I’ve been using brms to fit a longitudinal hurdle model where the random effects from the two parts of the model are correlated. It seems to work really well. However, I’m struggling to get correct predictions for a new level with the predict method. I’m happy writing my own code for this but wanted to raise my findings here.

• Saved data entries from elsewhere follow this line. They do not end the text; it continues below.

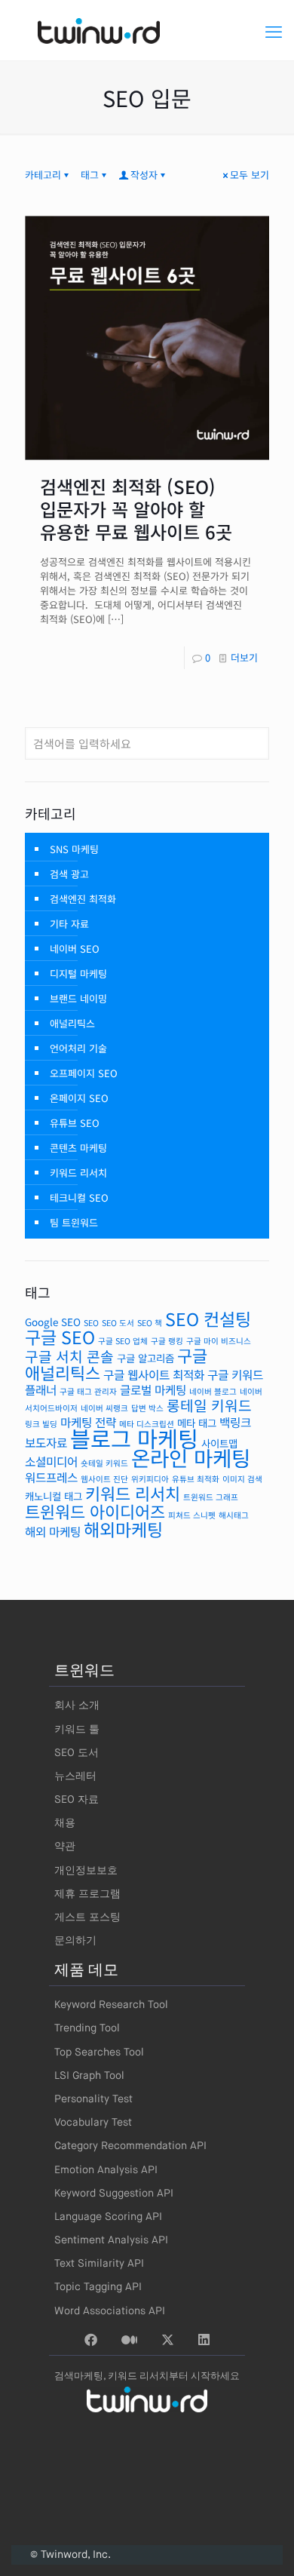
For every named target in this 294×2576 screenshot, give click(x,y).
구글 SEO (60, 1336)
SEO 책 (149, 1322)
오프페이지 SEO (84, 1073)
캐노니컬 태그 (53, 1495)
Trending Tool (87, 2028)
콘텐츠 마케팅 (78, 1148)
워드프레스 (51, 1477)
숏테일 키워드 (104, 1463)
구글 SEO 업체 (123, 1340)
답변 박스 (147, 1408)
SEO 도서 (118, 1322)
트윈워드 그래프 (210, 1497)
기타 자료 (69, 923)
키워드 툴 (77, 1729)
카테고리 (43, 174)
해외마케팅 (123, 1529)
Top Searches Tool (99, 2052)
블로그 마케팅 (134, 1438)
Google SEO (53, 1321)
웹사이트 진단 (104, 1479)
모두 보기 (249, 174)
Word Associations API (109, 2311)
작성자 (144, 174)
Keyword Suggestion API (113, 2193)
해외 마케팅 (53, 1531)
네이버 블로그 (213, 1391)
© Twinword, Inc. (70, 2555)
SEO (91, 1322)
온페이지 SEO (79, 1098)
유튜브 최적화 (195, 1479)
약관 (64, 1846)
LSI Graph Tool (89, 2076)
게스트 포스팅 (87, 1917)
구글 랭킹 (167, 1340)
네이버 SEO (75, 948)
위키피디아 (150, 1479)
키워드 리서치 (78, 1172)
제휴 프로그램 (87, 1894)
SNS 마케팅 (74, 849)
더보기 (244, 657)
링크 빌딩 (41, 1423)
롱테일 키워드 (209, 1405)
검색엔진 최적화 (83, 899)
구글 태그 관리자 (88, 1391)
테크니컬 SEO (79, 1197)
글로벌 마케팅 (153, 1390)
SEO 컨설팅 (208, 1318)
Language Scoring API (108, 2217)
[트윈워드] (147, 30)
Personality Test (93, 2099)
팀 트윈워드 (74, 1222)
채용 (64, 1823)
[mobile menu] (273, 30)
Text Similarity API (99, 2263)
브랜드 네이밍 (78, 998)
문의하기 (75, 1941)
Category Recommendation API (130, 2146)
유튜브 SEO (75, 1123)
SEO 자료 (76, 1800)
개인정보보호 (86, 1870)
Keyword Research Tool (111, 2005)
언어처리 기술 (78, 1048)
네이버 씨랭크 (104, 1408)
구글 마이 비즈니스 (218, 1340)
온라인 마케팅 (190, 1457)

I’ll try to explain with 2 examples. Firstly, a gaussian mixed model where each patient (n = 100) has a (correlated) random intercept and slope. Each patient has 4 independent observations at time 0, and 4 independent observations at time 1.
library(brms)
set.seed(180)
u <- rnorm(100, sd = 2)
v <- rnorm(100, mean = -0.95 * u, sd = sqrt((1 - 0.95^2) * 4))

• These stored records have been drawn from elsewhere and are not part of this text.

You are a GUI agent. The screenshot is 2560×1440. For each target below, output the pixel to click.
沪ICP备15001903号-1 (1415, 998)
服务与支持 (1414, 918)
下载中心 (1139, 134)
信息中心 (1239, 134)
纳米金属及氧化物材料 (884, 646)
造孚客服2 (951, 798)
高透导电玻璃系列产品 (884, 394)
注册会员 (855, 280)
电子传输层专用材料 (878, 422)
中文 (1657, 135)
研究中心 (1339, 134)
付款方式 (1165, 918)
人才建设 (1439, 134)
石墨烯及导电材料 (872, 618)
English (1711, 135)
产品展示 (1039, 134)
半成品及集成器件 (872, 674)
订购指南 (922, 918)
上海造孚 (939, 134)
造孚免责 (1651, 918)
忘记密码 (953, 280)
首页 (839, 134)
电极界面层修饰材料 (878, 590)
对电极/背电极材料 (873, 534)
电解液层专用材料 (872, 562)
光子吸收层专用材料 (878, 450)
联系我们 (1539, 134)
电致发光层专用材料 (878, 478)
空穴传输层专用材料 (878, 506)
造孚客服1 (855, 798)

y0 <- rnorm(400, mean = u, sd = 1)
y1 <- rnorm(400, mean = u + v, sd = 1)
id <- 1:100
dat <- data.frame(id = rep(id, 8),
time = rep(0:1, each = 400),
y = c(y0, y1))
ggplot2::ggplot(data = dat,
mapping = aes(x = time, y = y, group = id)) +
geom_line() +
geom_point()
fit <- brm(y ~ 1 + (1 + time | id),
data = dat,
family = gaussian())
When I try to predict the response at time 1 for a new patient (101) using the default method I get a prediction interval that is clearly too wide
predict(fit,
newdata = data.frame(id = 101, time = 1),
allow_new_levels = TRUE)
whereas the sample_new_levels = “gaussian” option looks much better
predict(fit,
newdata = data.frame(id = 101, time = 1),
allow_new_levels = TRUE,
sample_new_levels = "gaussian")
Now, I would like to use the sample_new_levels = “gaussian” for a hurdle model:
set.seed(180)
u <- rnorm(100, sd = 2)
v <- rnorm(100, mean = -0.95 * u, sd = sqrt((1 - 0.95^2) * 4)) # p(zero) is negatively correlated with Y*
ystar <- exp(rnorm(800, mean = u, sd = 1))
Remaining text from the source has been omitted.